Before working to install the cooler, Cooler Master instructs you to remove the 120mm fan from the cooling fins to aide in installation. Our AM4 installation method relies on using the included motherboard backplate with the plastic mounting brackets removed. With the plastic brackets out of the way, the four included thumbscrews are inserted into the backplate.

Next, the AM4 arm bracket is situated on top of the cooler base. Lowering the cooler onto the CPU and lining up the mounting bracket arms with the previously installed thumbscrews allows you to thread the spring-tensioned screws to their proper tightness.

With the heatsink firmly in place, the fan can be clipped back on to the cooling fins, and the 4-pin PWM plug can be connected to the motherboard’s CPU fan header.

While we are currently only using two RAM sticks and clearances weren’t an issue, it should be noted that some tall RAM sticks may not be compatible with the Hyper 212 EVO’s size. To get around this, mounting the fan on the back-side of the cooler tower is an option, but we prefer a push fan configuration as opposed to pull.


Since we are using an AMD Ryzen 7 system to test the Hyper 212 EVO, we have changed our CPU load application from the Intel Extreme Tuning Utility to the AIDA64 System Stability Test. This test is not platform-specific, so we are not limited to testing only Intel chips, like we were with the Intel Extreme Tuning Utility. With the AIDA64 test, we were able to put the CPU under a load while keeping an eye on the vitals of the processor. Our testing method consists of achieving a steady idle temperature for each cooling method, and then putting a load on the CPU for 30 minutes using the built-in stress test. Each cooler was tested at a standard speed of 800RPM, as well as at full fan speed. For the Hyper 212 EVO, that meant 2000RPM at full speed, and 1500RPM for the Cryorig H5 Universal.

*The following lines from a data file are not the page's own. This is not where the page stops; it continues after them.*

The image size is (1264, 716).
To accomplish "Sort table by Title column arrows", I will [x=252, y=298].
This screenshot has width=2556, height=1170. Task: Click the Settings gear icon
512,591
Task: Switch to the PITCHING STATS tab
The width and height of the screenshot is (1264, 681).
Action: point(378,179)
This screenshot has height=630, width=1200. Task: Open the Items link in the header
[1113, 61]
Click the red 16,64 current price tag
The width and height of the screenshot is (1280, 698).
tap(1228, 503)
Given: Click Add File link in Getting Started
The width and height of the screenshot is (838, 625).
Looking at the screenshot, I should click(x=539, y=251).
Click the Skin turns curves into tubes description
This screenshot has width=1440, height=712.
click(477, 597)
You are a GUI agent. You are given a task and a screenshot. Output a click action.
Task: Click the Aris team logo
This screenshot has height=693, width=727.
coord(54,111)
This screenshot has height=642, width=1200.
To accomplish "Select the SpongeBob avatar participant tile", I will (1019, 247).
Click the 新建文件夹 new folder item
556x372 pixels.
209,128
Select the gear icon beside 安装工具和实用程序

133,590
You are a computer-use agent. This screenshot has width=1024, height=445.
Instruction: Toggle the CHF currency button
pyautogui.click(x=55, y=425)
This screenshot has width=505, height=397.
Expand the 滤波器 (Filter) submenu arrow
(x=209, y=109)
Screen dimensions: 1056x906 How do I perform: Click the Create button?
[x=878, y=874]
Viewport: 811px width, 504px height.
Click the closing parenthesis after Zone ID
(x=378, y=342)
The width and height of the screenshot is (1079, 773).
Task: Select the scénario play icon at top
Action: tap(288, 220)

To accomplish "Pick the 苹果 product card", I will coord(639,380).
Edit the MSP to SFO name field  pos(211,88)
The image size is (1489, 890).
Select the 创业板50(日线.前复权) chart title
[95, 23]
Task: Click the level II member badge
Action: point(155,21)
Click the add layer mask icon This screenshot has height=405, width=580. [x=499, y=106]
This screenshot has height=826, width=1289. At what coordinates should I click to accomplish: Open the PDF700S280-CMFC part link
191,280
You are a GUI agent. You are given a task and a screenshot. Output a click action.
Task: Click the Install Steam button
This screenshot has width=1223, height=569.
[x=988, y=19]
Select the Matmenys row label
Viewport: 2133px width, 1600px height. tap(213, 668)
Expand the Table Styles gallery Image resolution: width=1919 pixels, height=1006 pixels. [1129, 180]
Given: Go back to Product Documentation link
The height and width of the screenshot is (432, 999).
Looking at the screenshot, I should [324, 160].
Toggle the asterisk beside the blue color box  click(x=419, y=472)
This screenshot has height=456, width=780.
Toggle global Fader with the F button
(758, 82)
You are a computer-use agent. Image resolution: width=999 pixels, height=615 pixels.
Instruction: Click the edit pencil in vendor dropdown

Our stock clock testing was performed with a CPU speed of 3.6Ghz, achieved with a 36X multiplier and a BCLK of 100, while our overclock testing was performed at 4.0Ghz, using a 40X multiplier and a BCLK of 100. We allowed the BIOS to regulate CPU voltage in both scenarios, which showed the stock clock averaging 1.342v, while our overclocked voltage was hovering around 1.439v.

Stock Clock Performance


At it’s most basic level, the Hyper 212 EVO was able to keep our AMD Ryzen 7 1800X nice and cool, with an average idle temperature of 35.8C, just barely beating the Cryorig H5 Universal. When we cranked up the fans to full speed, we saw a bit more of a difference between the two coolers, but still well within any margin of error. However, the added noise from both coolers at full speed is not worth the extra few degrees of cooling in our opinion.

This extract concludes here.